Table of Contents
ISRN Oncology
Volume 2011, Article ID 208929, 5 pages
http://dx.doi.org/10.5402/2011/208929
Review Article

Cardiac Tumors

1Second Department of Cardiology, Athens University Medical School, Attikon University Hospital, 1 Rimini St, 12462 Athens, Greece
2Second Department of Cardiology, Hellenic Red Cross Hospital, 1 Erythrou stavrou St, 11526 Athens, Greece

Received 17 March 2011; Accepted 20 April 2011

Academic Editors: A. E. Bilsland and M. L. Stracke

Copyright © 2011 Ioannis A. Paraskevaidis et al. This is an open access article distributed under the Creative Commons Attribution License, which permits unrestricted use, distribution, and reproduction in any medium, provided the original work is properly cited.

Abstract

Cardiac tumors represent a relatively rare, yet challenging diagnosis.

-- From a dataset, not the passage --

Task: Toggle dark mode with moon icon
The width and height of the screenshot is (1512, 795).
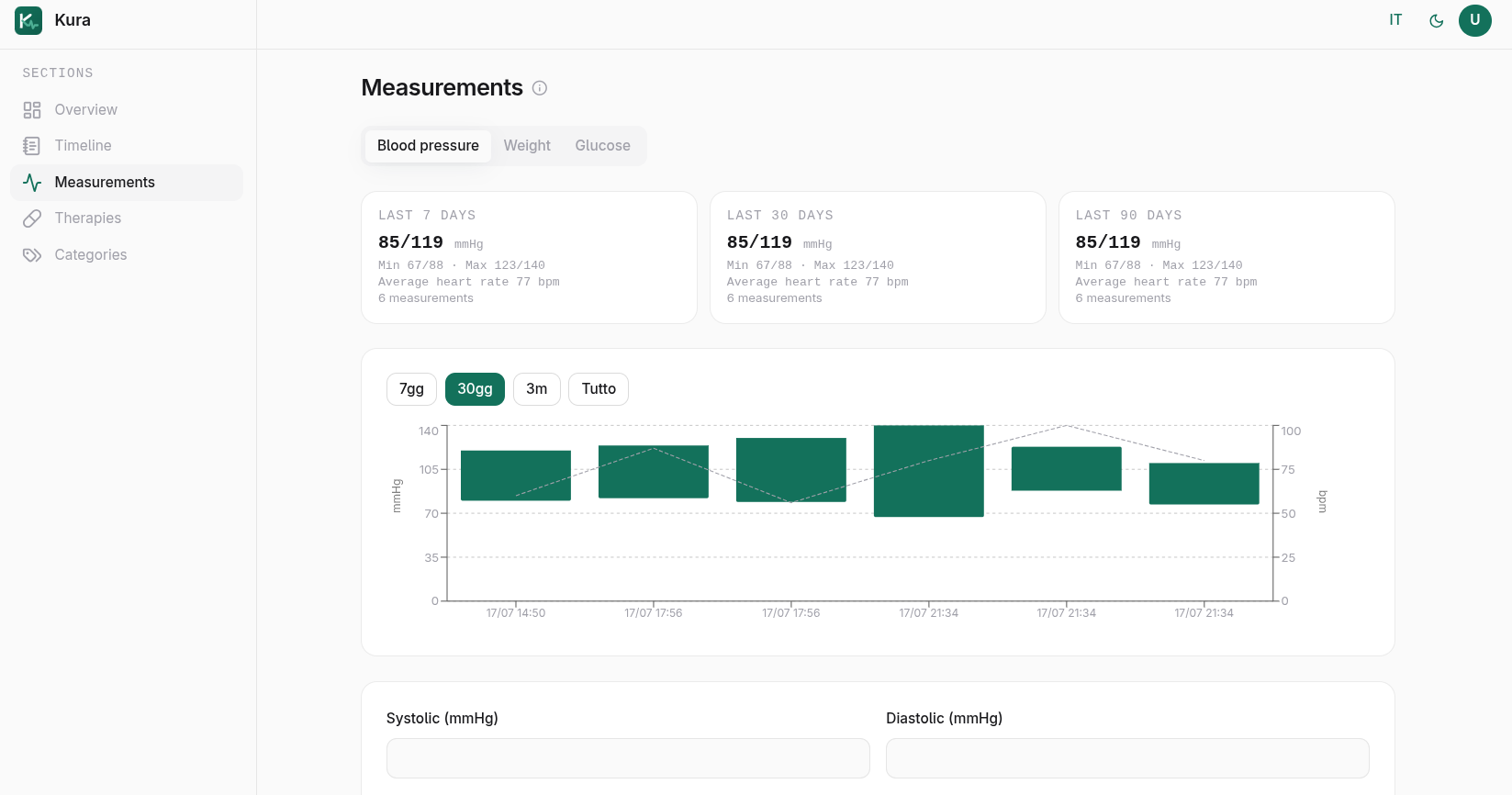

Secondary tumors are far more frequent than primary tumors of the heart. The majority of primary cardiac tumors is benign in origin, with primary malignant tumors accounting for 25% of cases. Metastatic tumors usually arise from lung, breast, renal cancer, melanomas, and lymphomas. Clinical manifestations of cardiac tumors depend on the size and location of the mass and the infiltration of adjacent tissues rather than the type of the tumor itself. Echocardiography is the main diagnostic tool for the detection of a cardiac mass. Other imaging modalities (C-MRI, C-CT, 3D Echo) may offer further diagnostic information and the establishment of the diagnosis is made with histological examination. Management depends on the type of the tumor and the symptomatology of the patient.